For some people, there’s simply a willingness to play the odds.
In Warwick, following the March 2010 floods, which came after record rainfall, Aram Garabedian, president of Bliss Properties and co-manager of the Warwick Mall, spent millions of dollars to refurbish his shopping center.
The flooding was so great it required a security guard to be retrieved from the structure by boat. Impacted tenants were forced to auction off or throw away damaged inventory.
But the mall and many of its tenants reopened after 144 days, a relatively short turnaround time for such a large property.
Asked whether he’s done anything differently to defend against future flooding events, however, and Garabedian says he’s optimistic it won’t happen again.
“We’ve been open for 47 years and we’ve had one flood,” he said. “I’ll be over 100 years old before the next one comes. … Hopefully I don’t have another in my lifetime.”
But a 100-year storm does not refer to a storm that happens once every 100 years.
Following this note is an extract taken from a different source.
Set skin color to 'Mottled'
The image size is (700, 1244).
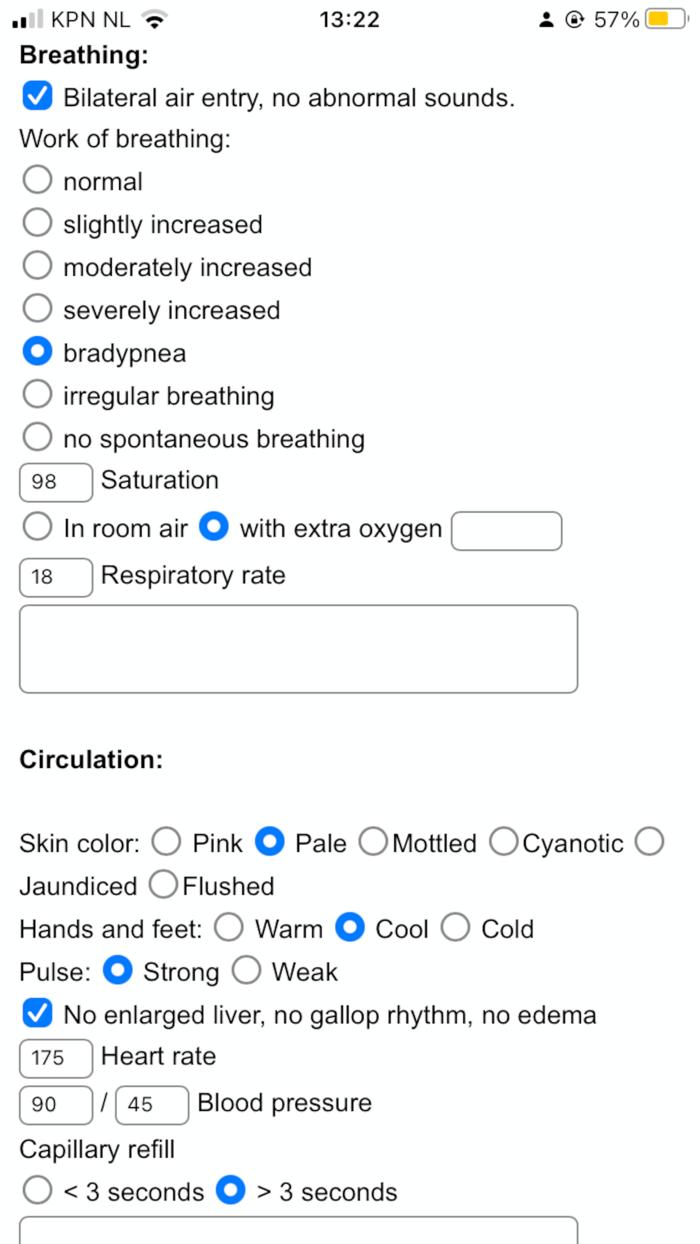click(373, 841)
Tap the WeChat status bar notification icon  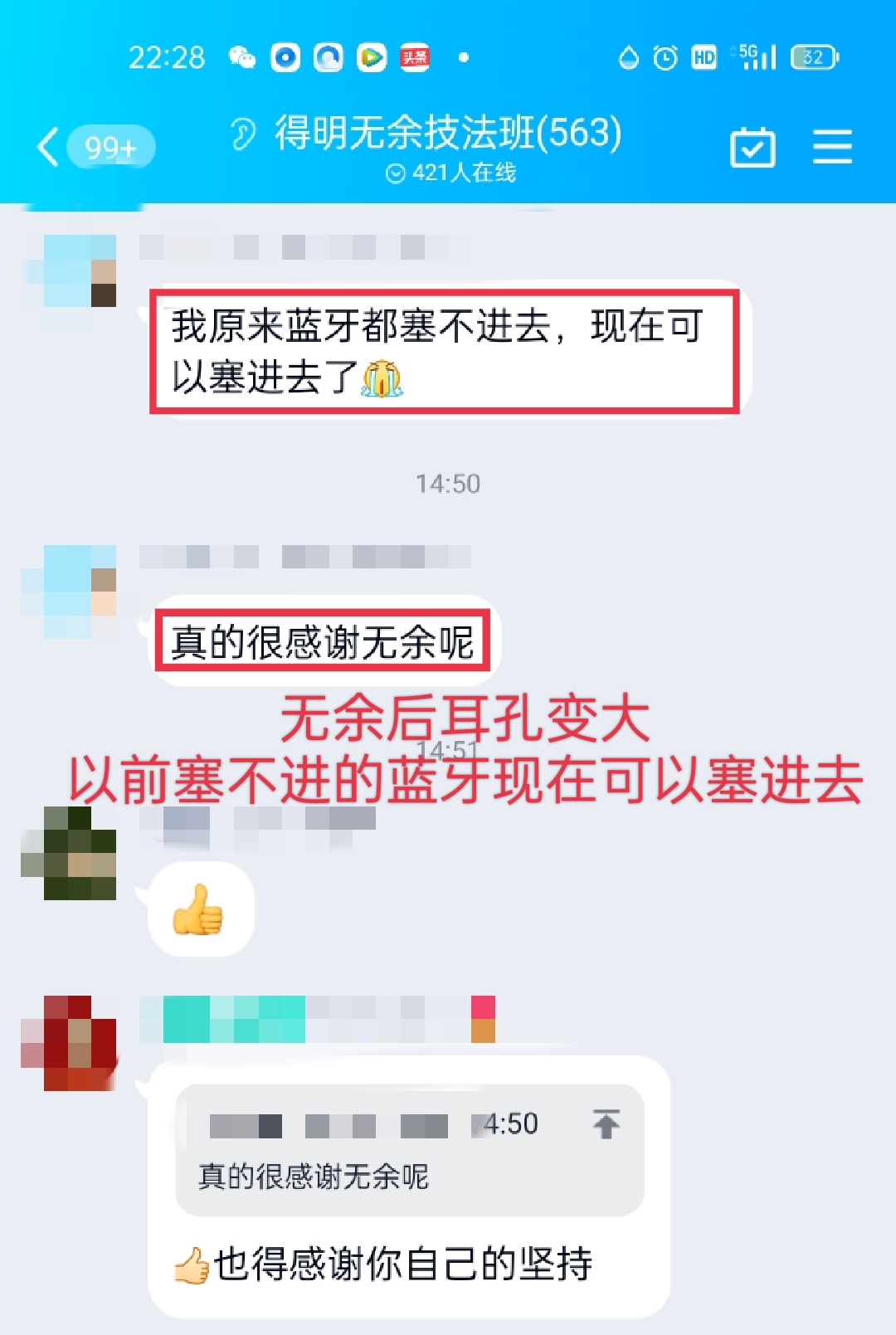coord(242,57)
It means there’s a 1 percent chance of such a storm happening each year.
Spread out across a 30-year mortgage, a home located in a 100-year flood plain has a 26 percent chance of getting flooded at least once during that period, according to the U.S Geological Survey.
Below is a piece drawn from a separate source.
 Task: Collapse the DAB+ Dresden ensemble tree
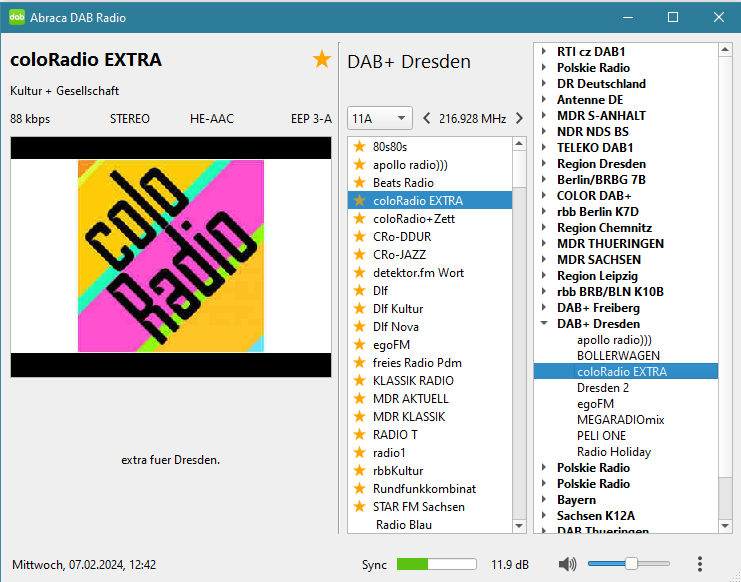[x=544, y=324]
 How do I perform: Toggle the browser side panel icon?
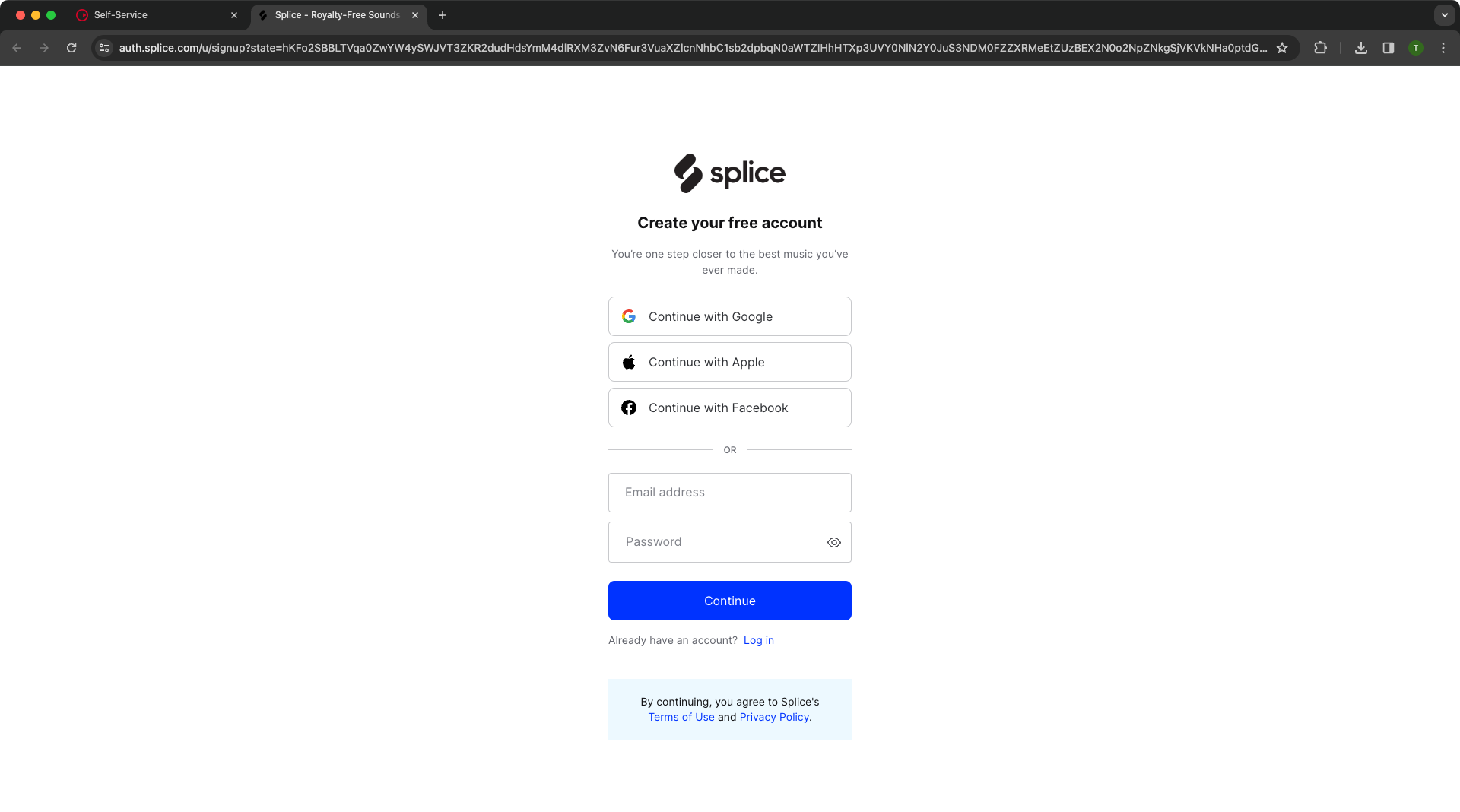tap(1389, 48)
This helps explain how Hurricane Harvey delivered the third 500-year flood counted in Houston in the last three years.
And sea-level rise is further complicating the calculous behind these storms, which is partly why Fugate and others are sounding the alarm with urgency.
“It’s almost like you can see something coming at you, but everyone else is oblivious,” he said. “So, we keep trying to raise the alarm bells.”